**What to do:** Locate every line in the listing below that contains the string "Expand" and copy each of those lines. The match is case-sensitive.

**Data in this exercise:**
## Start

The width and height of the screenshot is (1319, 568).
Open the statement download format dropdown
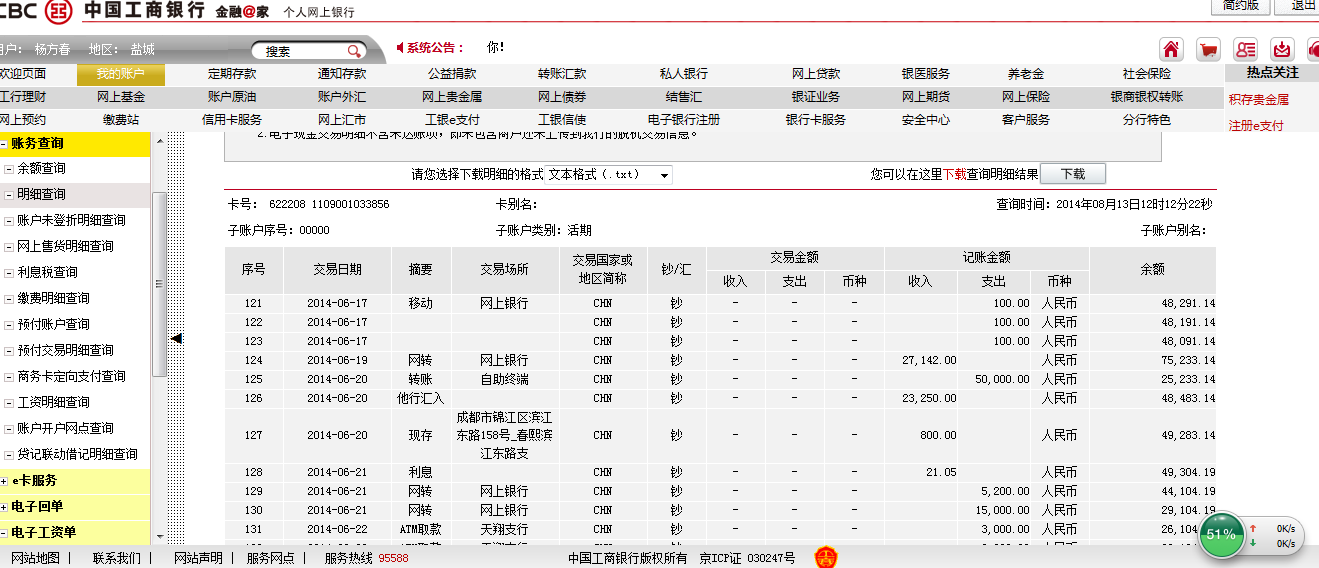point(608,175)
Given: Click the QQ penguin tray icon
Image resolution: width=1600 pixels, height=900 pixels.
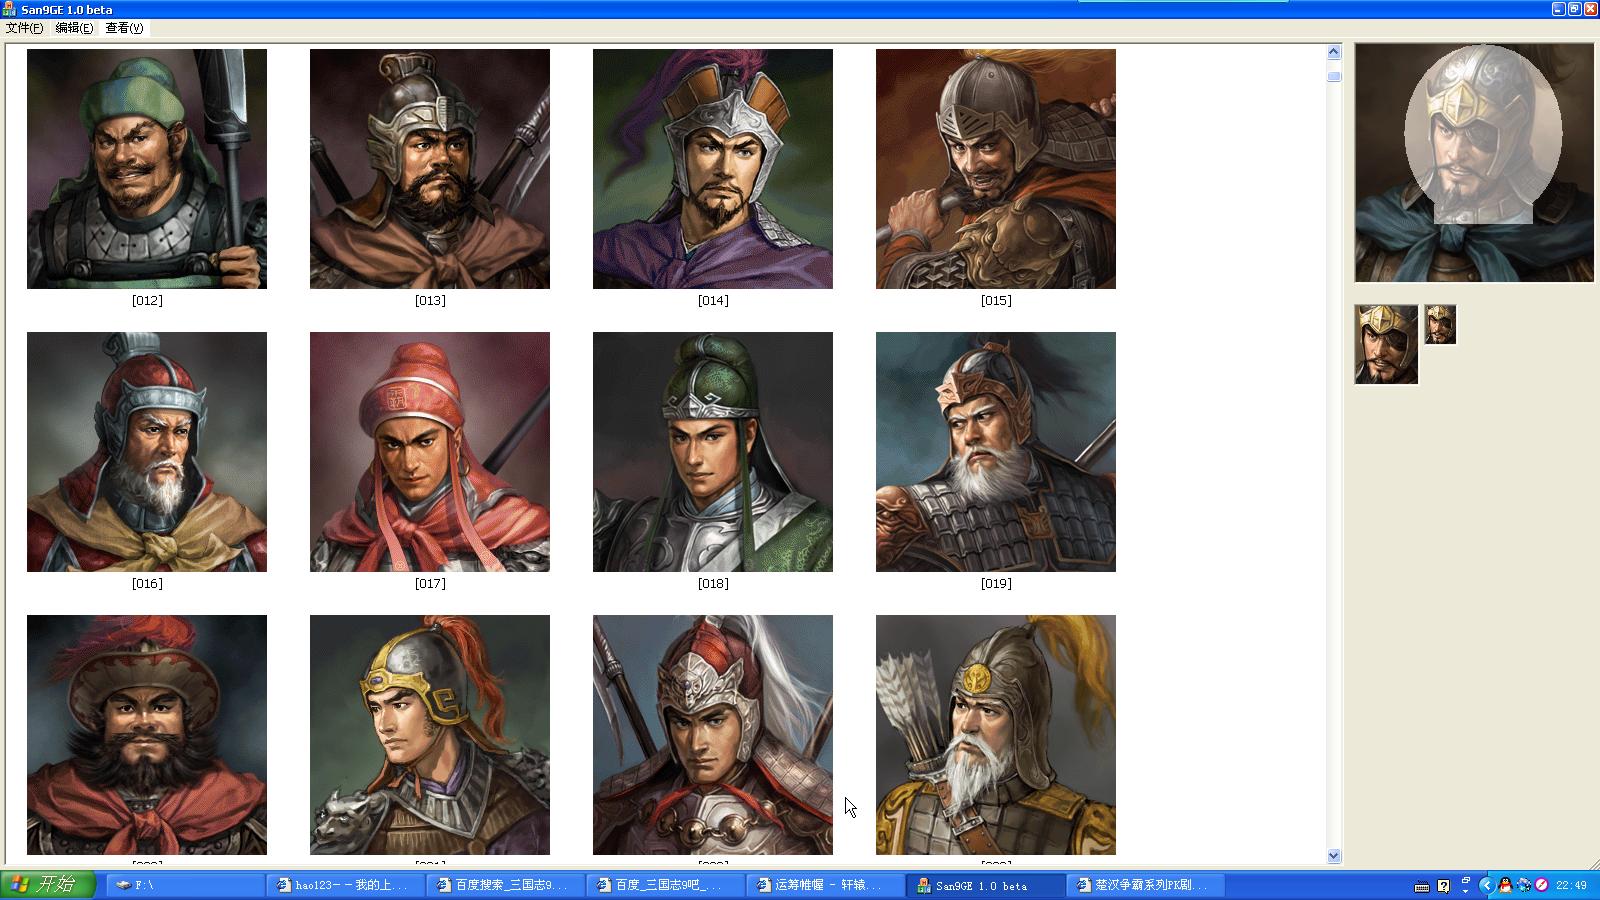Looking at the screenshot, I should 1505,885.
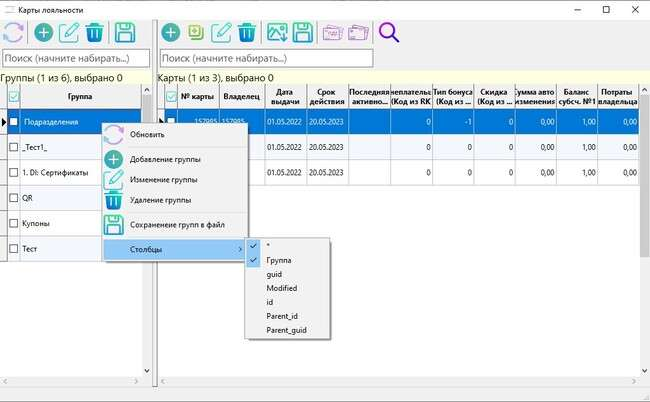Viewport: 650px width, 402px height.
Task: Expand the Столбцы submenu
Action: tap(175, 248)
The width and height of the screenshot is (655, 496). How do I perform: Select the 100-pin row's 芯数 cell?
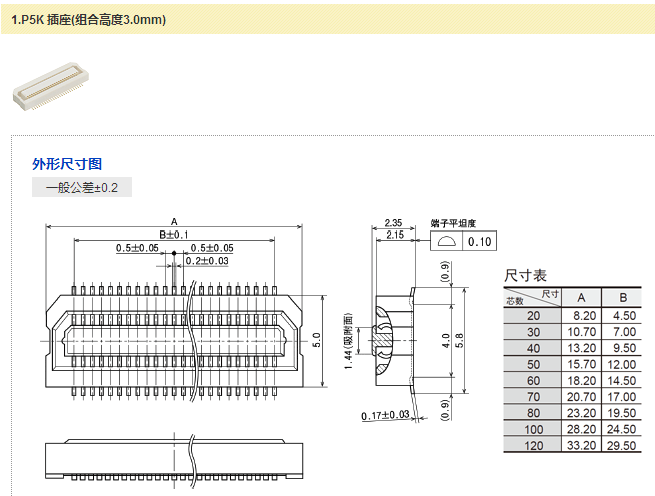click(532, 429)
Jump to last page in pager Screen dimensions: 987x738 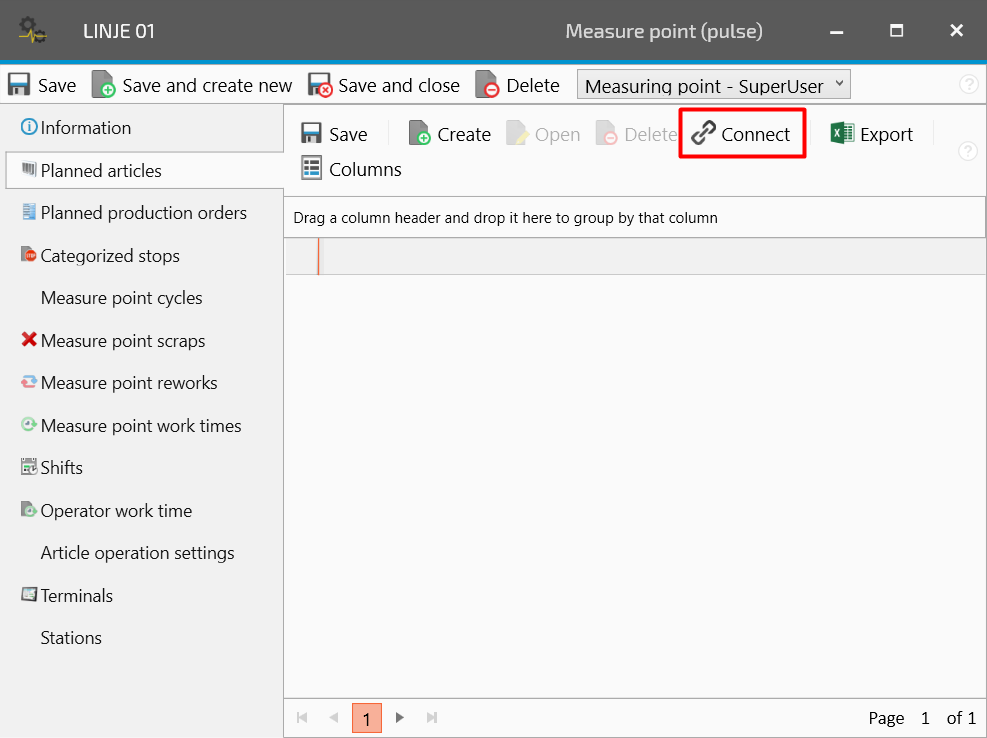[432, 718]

## End
## Start

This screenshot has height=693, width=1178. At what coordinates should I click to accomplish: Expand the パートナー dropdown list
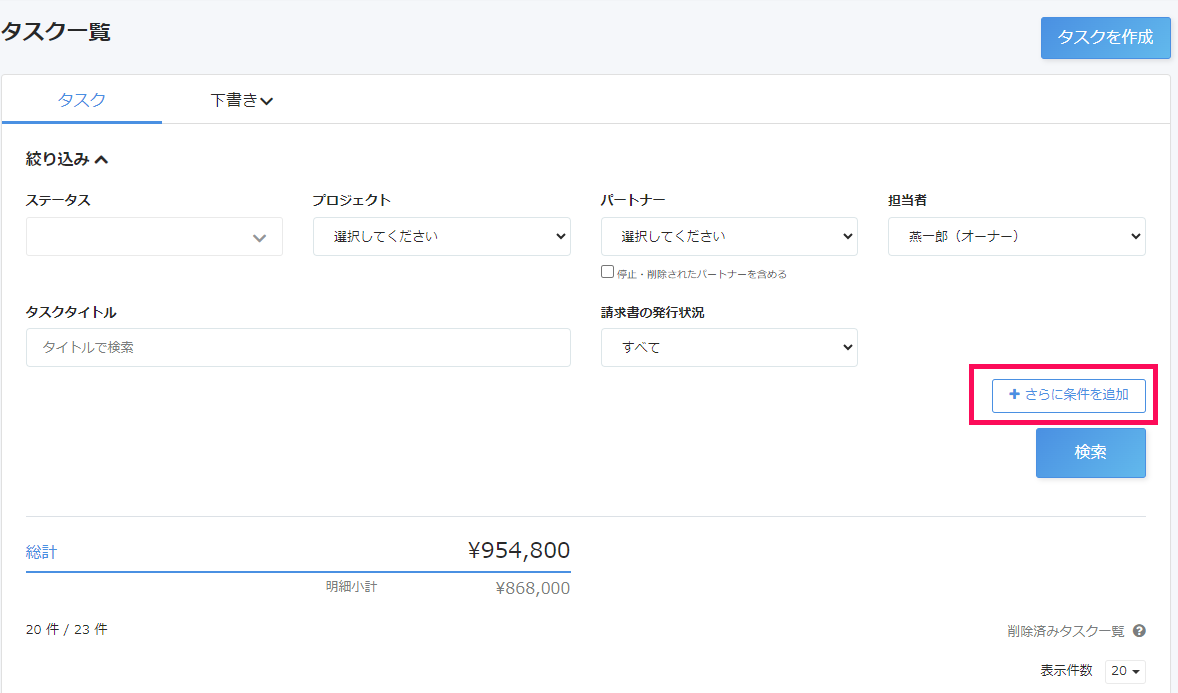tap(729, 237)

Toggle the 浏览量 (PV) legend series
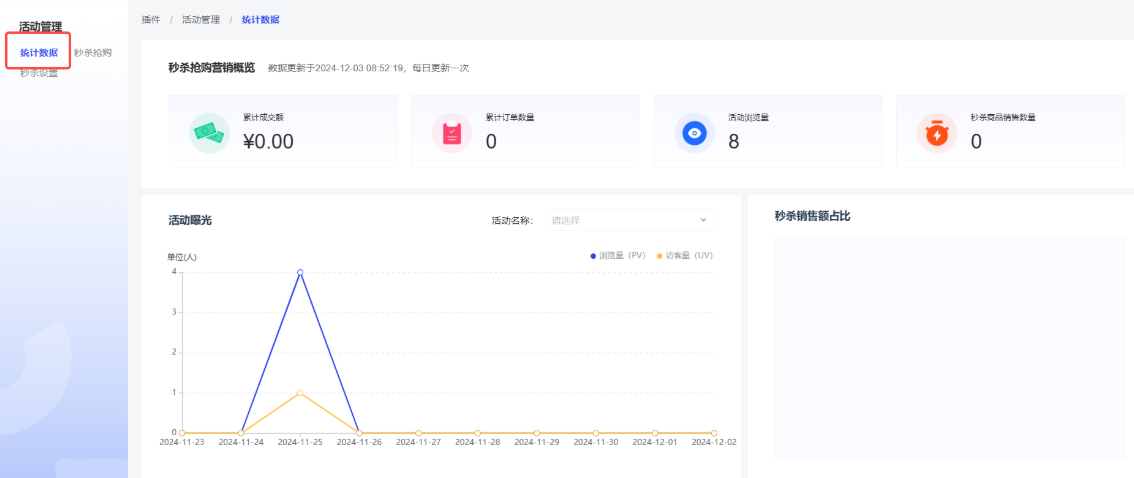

## End

**Result:**
Task: Expand the Столбцы submenu
This screenshot has height=693, width=1178. At what coordinates should I click to accomplish: Expand the パートナー dropdown list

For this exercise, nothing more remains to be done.